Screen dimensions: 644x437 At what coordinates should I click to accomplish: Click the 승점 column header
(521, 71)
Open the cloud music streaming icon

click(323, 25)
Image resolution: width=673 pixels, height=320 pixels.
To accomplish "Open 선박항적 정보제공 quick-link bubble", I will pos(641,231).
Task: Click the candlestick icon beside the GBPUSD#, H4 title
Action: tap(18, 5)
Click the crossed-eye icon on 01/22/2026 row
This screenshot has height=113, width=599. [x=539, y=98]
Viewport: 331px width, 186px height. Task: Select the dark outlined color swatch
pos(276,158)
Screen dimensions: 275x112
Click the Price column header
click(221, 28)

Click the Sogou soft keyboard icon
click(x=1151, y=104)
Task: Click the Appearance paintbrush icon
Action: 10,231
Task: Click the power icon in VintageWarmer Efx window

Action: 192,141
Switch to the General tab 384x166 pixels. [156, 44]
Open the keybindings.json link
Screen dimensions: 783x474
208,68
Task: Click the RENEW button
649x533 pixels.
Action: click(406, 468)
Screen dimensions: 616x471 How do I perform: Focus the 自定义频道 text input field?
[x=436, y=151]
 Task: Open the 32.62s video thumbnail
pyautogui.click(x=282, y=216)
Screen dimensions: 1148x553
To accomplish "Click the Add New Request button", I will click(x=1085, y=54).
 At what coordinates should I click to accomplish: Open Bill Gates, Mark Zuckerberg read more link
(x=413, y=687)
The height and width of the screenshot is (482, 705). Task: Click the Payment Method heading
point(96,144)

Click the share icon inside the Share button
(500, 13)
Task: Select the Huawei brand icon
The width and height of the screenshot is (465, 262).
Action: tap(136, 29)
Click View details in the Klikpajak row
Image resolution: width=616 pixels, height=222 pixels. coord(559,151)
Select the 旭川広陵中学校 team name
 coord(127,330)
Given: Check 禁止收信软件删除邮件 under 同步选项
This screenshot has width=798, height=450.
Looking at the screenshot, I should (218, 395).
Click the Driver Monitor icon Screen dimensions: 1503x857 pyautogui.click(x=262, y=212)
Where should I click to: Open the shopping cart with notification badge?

::::::::

**TASK DETAILS**: Return all of the data word for word.

**EXERCISE RESULT**:
Screen dimensions: 644x437 At what coordinates should I click to accomplish: Click the 승점 column header
(521, 71)
Open the cloud music streaming icon

click(323, 25)
Image resolution: width=673 pixels, height=320 pixels.
To accomplish "Open 선박항적 정보제공 quick-link bubble", I will pos(641,231).
Task: Click the candlestick icon beside the GBPUSD#, H4 title
Action: tap(18, 5)
Click the crossed-eye icon on 01/22/2026 row
This screenshot has height=113, width=599. [x=539, y=98]
Viewport: 331px width, 186px height. Task: Select the dark outlined color swatch
pos(276,158)
Screen dimensions: 275x112
Click the Price column header
click(221, 28)

Click the Sogou soft keyboard icon
click(x=1151, y=104)
Task: Click the Appearance paintbrush icon
Action: 10,231
Task: Click the power icon in VintageWarmer Efx window

Action: 192,141
Switch to the General tab 384x166 pixels. [156, 44]
Open the keybindings.json link
Screen dimensions: 783x474
208,68
Task: Click the RENEW button
649x533 pixels.
Action: click(406, 468)
Screen dimensions: 616x471 How do I perform: Focus the 自定义频道 text input field?
[x=436, y=151]
 Task: Open the 32.62s video thumbnail
pyautogui.click(x=282, y=216)
Screen dimensions: 1148x553
To accomplish "Click the Add New Request button", I will click(x=1085, y=54).
 At what coordinates should I click to accomplish: Open Bill Gates, Mark Zuckerberg read more link
(x=413, y=687)
The height and width of the screenshot is (482, 705). Task: Click the Payment Method heading
point(96,144)

Click the share icon inside the Share button
(500, 13)
Task: Select the Huawei brand icon
The width and height of the screenshot is (465, 262).
Action: tap(136, 29)
Click View details in the Klikpajak row
Image resolution: width=616 pixels, height=222 pixels. coord(559,151)
Select the 旭川広陵中学校 team name
 coord(127,330)
Given: Check 禁止收信软件删除邮件 under 同步选项
This screenshot has width=798, height=450.
Looking at the screenshot, I should (218, 395).
Click the Driver Monitor icon Screen dimensions: 1503x857 pyautogui.click(x=262, y=212)
Where should I click to: Open the shopping cart with notification badge?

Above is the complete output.